Aux termes du 4° de l'article L. 741-4 du CESEDA, peut être examinée selon la procédure prioritaire « la demande d'asile [reposant] sur une fraude délibérée ou [constituant] un recours abusif aux procédures d'asile ou [qui] n'est présentée qu'en vue de faire échec à une mesure d'éloignement prononcée ou imminente. Constitue, en particulier, un recours abusif aux procédures d'asile la présentation frauduleuse de plusieurs demandes d'admission au séjour au titre de l'asile sous des identités différentes.
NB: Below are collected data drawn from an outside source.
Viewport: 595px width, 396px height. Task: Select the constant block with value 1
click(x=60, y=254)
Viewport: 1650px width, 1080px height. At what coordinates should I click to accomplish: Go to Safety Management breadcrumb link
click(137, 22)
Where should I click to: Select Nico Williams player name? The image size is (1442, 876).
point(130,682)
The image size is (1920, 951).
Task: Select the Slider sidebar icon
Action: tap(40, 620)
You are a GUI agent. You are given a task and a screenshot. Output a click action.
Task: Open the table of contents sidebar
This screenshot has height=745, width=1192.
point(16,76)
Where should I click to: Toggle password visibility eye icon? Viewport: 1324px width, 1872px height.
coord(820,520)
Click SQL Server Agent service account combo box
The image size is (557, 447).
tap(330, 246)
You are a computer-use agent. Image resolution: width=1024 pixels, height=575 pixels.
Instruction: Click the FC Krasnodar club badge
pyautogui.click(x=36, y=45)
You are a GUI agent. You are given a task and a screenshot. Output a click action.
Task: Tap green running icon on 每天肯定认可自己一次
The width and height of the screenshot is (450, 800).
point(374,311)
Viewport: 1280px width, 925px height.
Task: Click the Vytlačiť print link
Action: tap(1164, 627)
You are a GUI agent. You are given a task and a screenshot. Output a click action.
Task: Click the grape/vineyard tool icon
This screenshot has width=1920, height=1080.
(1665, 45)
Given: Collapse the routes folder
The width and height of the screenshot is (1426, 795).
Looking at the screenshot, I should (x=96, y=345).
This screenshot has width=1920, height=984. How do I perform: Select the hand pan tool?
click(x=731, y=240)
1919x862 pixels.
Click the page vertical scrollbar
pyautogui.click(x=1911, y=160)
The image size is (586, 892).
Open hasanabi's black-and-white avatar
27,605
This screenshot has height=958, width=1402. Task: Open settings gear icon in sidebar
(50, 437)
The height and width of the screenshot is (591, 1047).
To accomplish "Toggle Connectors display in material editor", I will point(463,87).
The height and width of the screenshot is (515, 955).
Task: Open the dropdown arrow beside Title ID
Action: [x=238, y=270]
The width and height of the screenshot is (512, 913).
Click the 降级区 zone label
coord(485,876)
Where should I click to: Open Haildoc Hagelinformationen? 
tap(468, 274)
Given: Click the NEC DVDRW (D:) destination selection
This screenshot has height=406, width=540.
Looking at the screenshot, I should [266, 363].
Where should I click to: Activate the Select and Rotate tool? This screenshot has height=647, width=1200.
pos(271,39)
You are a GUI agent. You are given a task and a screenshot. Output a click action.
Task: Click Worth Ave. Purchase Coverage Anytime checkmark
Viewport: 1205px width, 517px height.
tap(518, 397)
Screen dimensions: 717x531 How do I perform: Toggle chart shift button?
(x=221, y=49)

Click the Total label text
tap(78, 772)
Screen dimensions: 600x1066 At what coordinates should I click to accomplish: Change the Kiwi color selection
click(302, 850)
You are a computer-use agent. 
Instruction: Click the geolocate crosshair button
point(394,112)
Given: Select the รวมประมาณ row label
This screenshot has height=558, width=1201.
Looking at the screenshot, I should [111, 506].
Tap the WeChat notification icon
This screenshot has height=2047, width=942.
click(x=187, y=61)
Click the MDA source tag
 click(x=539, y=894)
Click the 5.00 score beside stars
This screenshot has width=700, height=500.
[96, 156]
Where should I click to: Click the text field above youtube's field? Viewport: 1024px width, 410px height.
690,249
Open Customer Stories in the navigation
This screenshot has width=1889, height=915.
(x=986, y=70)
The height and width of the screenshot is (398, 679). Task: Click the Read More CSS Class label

Constitue également un recours abusif aux procédures d'asile la demande d'asile présentée dans une collectivité d'outre-mer s'il apparaît qu'une même demande est en cours d'instruction dans un autre État membre de l'Union européenne. Constitue une demande d'asile reposant sur une fraude délibérée la demande présentée par un étranger qui fournit de fausses indications, dissimule des informations concernant son identité, sa nationalité ou les modalités de son entrée en France afin d'induire en erreur les autorités ».

Le ministère de l'Intérieur encourage les préfectures, sous réserve d'un examen individuel de chaque situation particulière, à utiliser largement la procédure prioritaire lorsque l'étranger a déposé plusieurs demandes d'asile simultanées ou successives sous des identités différences, dans le cas des demandes de réexamen, ainsi que pour les demandes formulées en centre de rétention administrative ou postérieurement à la notification d'une décision de refus de titre de séjour, d'une obligation de quitter le territoire français ou d'une mesure d'éloignement administrative ou judiciaire (circulaire du 1 er avril 2011).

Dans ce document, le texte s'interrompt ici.